(Listed records Opens)

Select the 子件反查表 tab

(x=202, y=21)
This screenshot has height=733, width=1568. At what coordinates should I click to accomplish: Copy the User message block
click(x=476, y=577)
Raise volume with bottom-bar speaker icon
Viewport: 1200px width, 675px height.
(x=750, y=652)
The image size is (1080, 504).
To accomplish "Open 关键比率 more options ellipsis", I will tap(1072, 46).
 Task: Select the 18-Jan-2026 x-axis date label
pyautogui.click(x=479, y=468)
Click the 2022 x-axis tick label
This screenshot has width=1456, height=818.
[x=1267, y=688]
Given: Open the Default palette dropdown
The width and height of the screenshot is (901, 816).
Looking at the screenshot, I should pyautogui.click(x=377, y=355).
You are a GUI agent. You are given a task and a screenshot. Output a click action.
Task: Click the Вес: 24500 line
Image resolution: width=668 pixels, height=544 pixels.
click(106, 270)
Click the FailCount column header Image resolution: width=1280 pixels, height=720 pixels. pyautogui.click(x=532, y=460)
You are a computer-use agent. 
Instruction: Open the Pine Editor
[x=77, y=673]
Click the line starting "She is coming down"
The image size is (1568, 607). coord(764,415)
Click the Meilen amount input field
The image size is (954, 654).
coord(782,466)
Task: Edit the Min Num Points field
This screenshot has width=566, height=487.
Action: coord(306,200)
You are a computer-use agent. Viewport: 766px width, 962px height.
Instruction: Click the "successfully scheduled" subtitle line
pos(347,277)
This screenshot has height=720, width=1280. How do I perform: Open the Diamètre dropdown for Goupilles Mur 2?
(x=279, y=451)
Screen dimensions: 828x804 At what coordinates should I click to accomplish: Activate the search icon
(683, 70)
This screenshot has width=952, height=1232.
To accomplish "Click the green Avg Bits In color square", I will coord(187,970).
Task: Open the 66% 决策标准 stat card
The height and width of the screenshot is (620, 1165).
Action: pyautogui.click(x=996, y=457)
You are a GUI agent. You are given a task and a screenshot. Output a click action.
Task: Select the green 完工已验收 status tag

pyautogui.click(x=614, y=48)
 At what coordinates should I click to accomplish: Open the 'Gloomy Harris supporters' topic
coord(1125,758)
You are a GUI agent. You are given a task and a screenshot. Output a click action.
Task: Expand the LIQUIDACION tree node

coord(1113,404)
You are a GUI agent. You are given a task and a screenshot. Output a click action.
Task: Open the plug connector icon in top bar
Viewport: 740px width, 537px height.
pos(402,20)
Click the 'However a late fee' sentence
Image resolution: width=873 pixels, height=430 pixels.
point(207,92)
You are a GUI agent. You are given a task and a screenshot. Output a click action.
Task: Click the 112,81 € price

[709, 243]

(Listed records Closes)

Problem details: A bare number is all that is asked for: the count of lines above that include "will".

Answer area: 2